_YOUR GOAL_
For every line below, output the text exactly and leave out images.

_RECORDS TO USE_
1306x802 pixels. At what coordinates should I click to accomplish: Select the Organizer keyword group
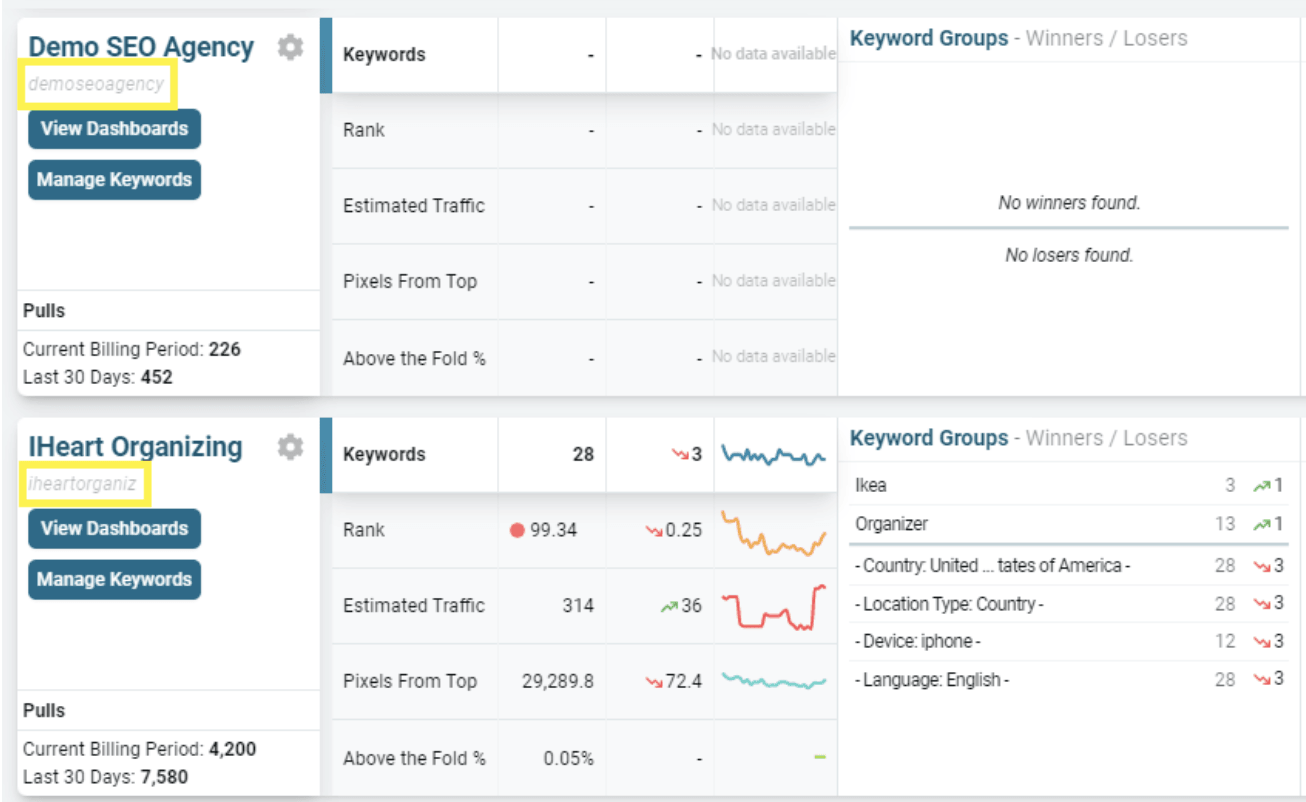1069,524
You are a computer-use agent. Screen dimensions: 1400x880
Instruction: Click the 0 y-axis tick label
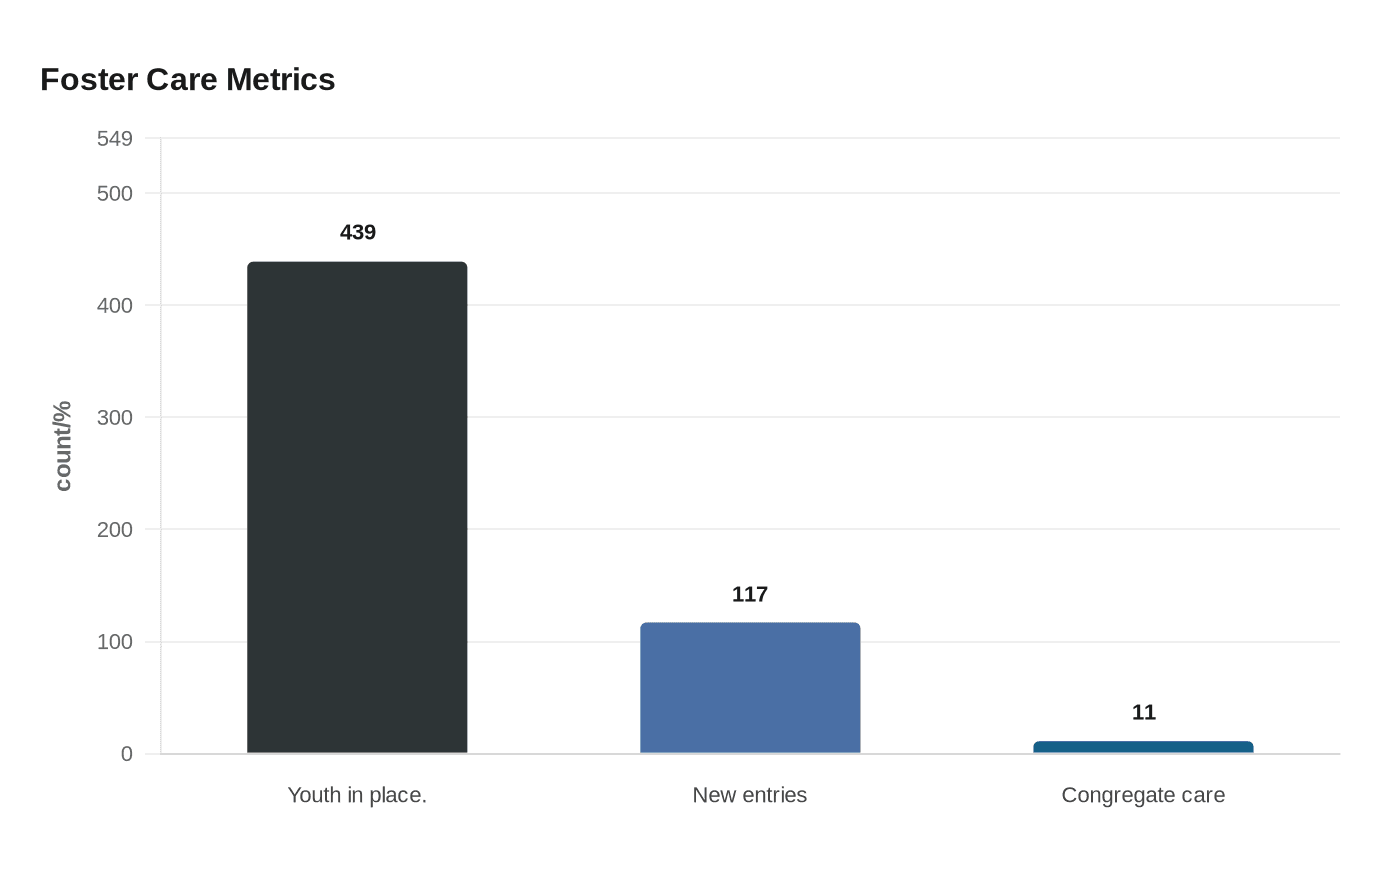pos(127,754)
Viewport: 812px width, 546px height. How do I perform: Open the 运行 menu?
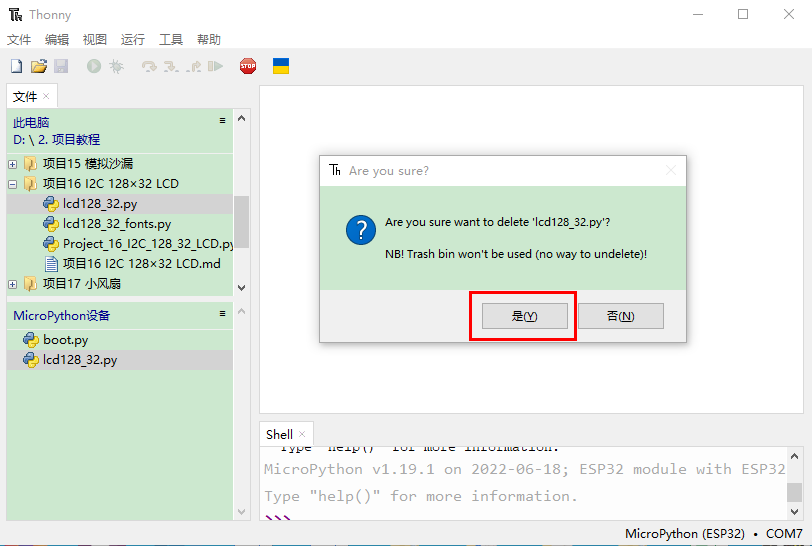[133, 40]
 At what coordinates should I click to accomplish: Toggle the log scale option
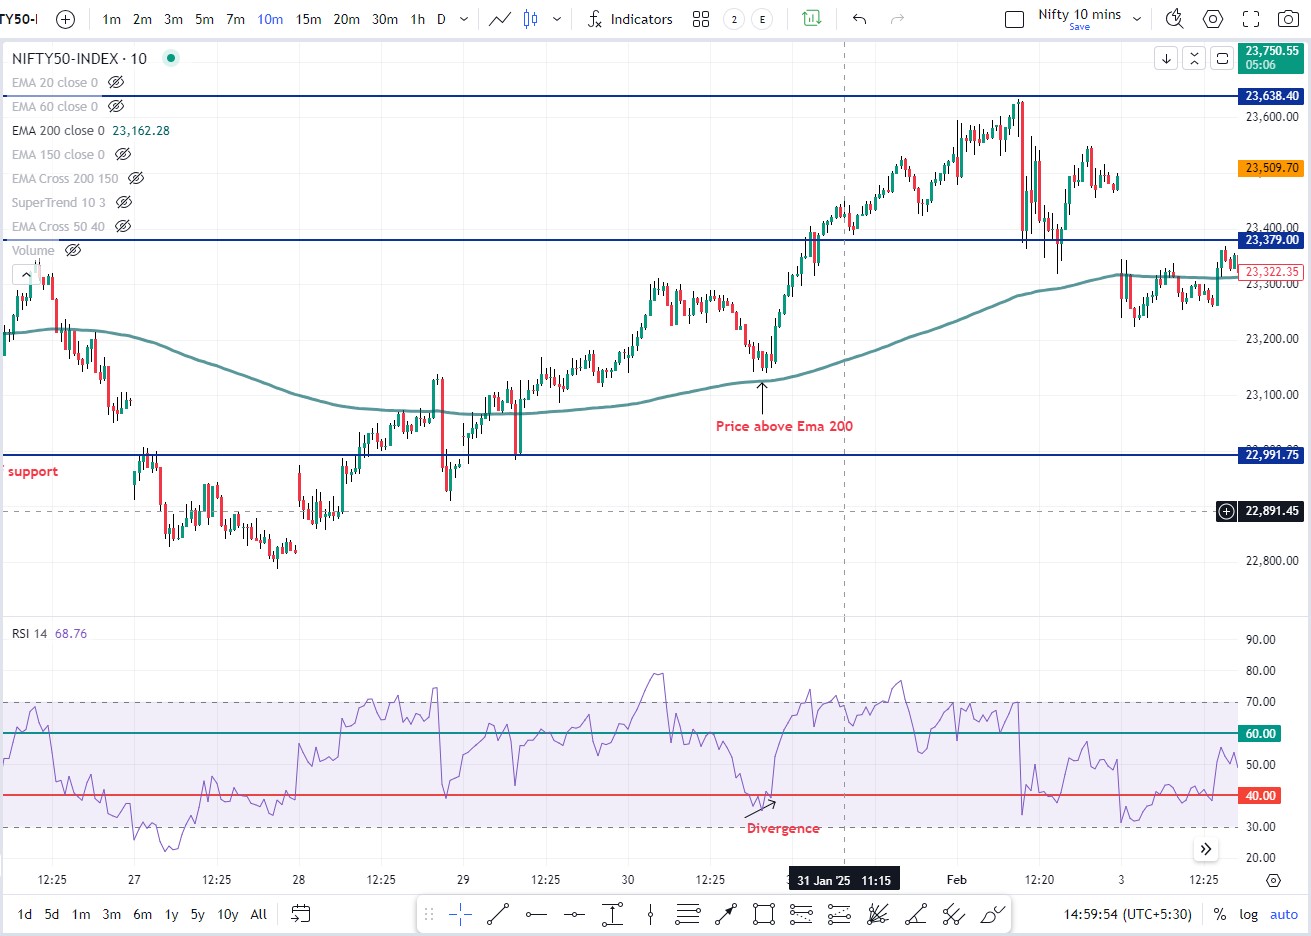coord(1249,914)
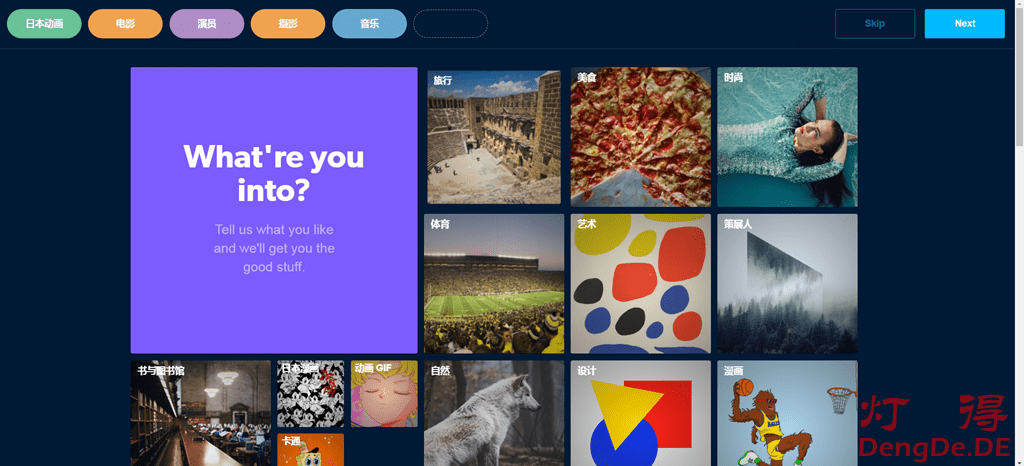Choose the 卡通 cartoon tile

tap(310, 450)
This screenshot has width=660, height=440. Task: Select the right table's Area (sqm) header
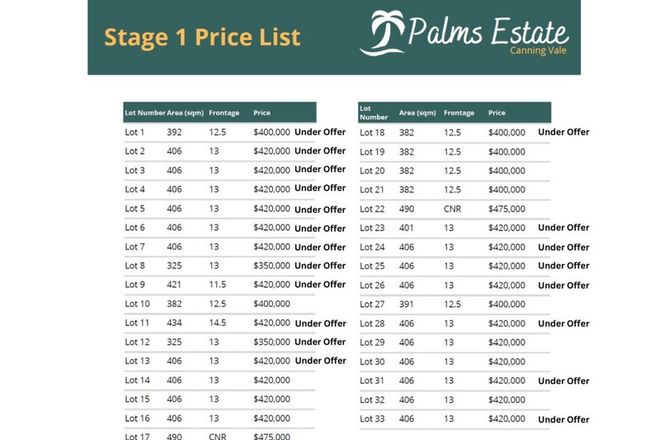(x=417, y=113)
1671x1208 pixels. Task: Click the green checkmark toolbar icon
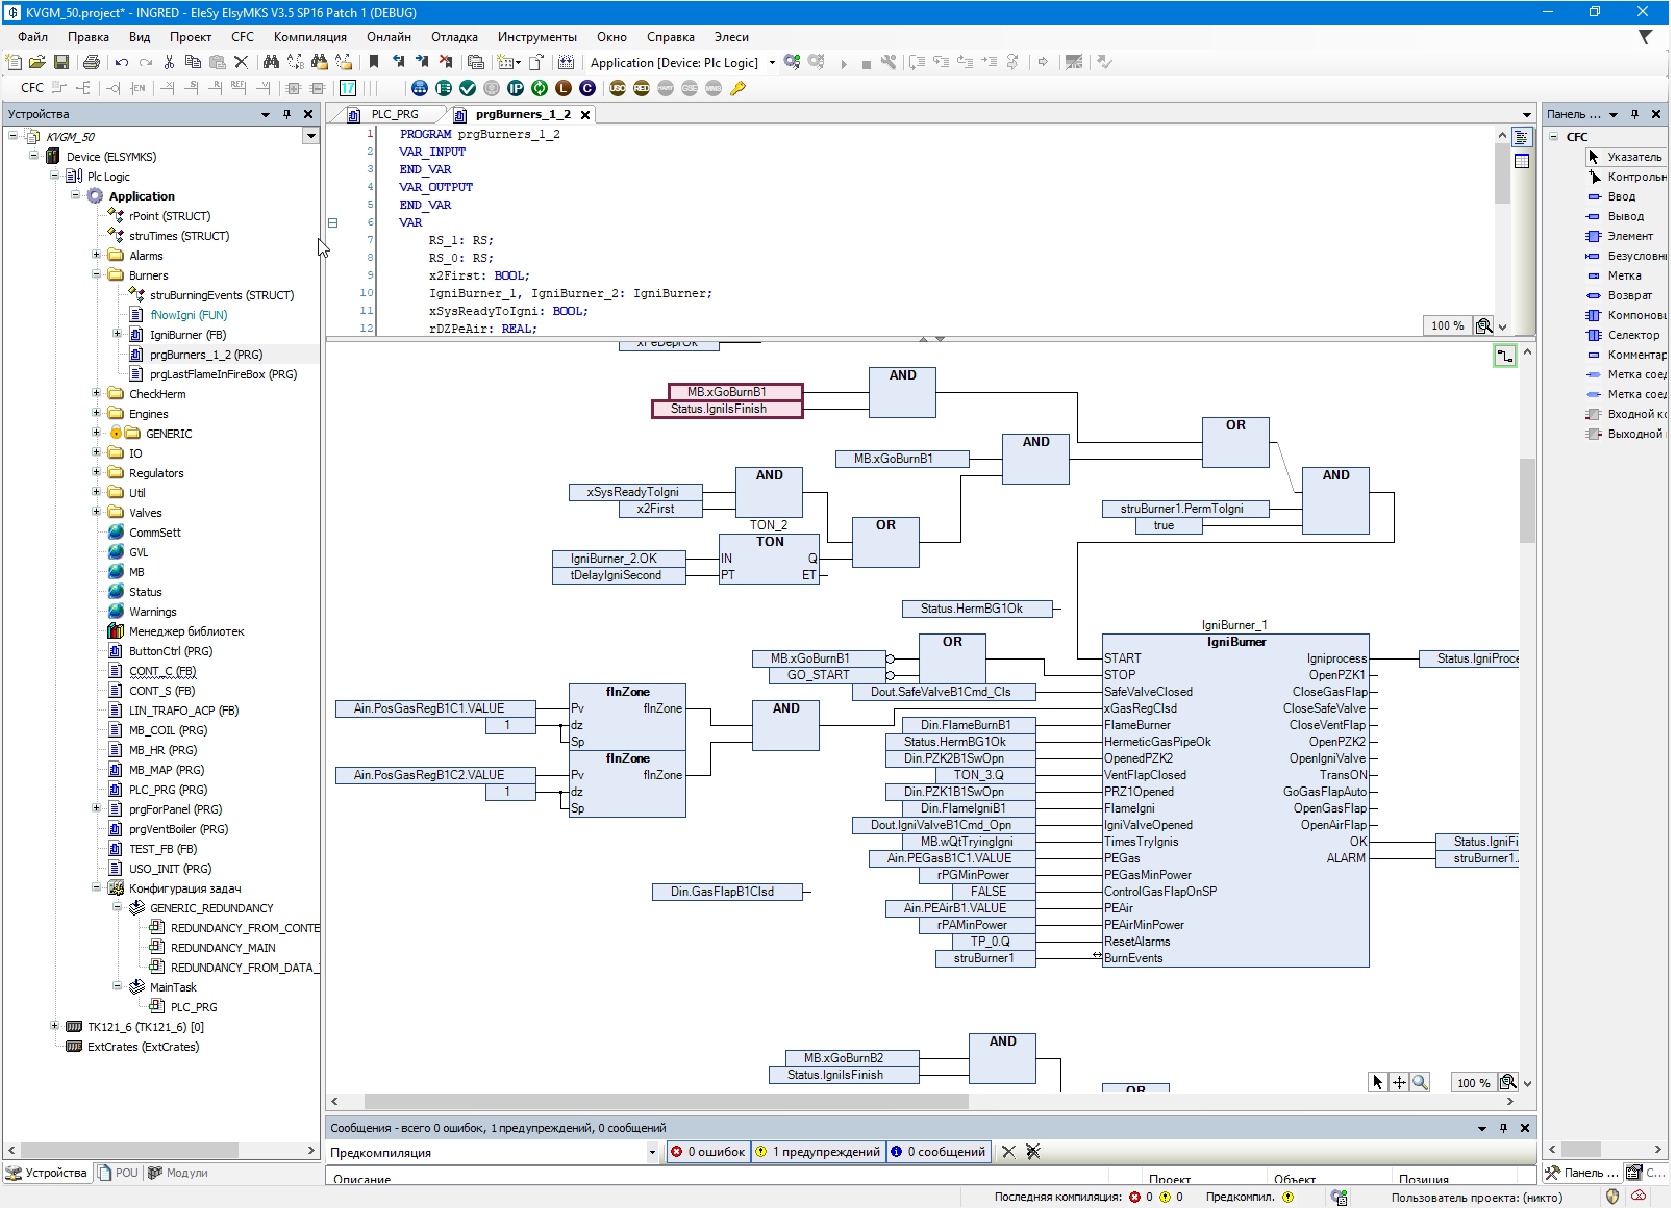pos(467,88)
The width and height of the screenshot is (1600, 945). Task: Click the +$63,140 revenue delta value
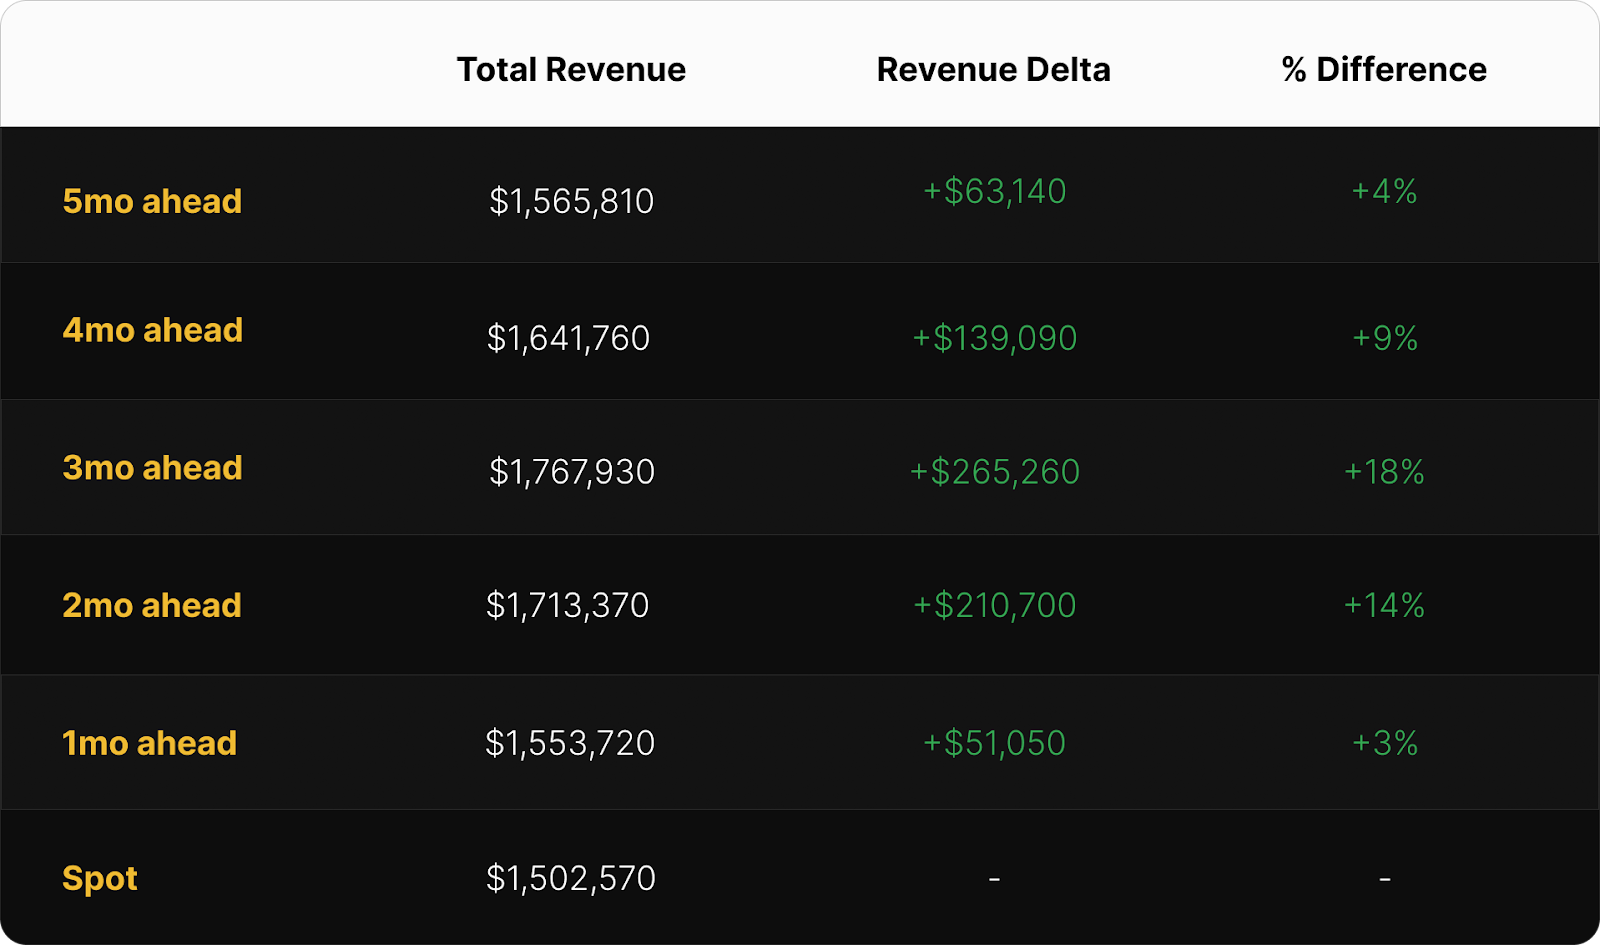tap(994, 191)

_REPLY TO THE TASK_
1306x802 pixels. At what coordinates should I click to accomplish: Select the Organizer keyword group
1069,524
You are a computer-use agent. Screen dimensions: 1400x880
Instruction: Click the 0 y-axis tick label
pos(127,754)
Viewport: 812px width, 546px height. How do I perform: Open the 运行 menu?
[133, 40]
 At what coordinates should I click to accomplish: Toggle the log scale option
coord(1249,914)
Choose the 卡通 cartoon tile

tap(310, 450)
This screenshot has width=660, height=440. Task: Select the right table's Area (sqm) header
(x=417, y=113)
1671x1208 pixels. Task: Click the green checkmark toolbar icon
pos(467,88)
The width and height of the screenshot is (1600, 945). Task: Click the +$63,140 revenue delta value
tap(994, 191)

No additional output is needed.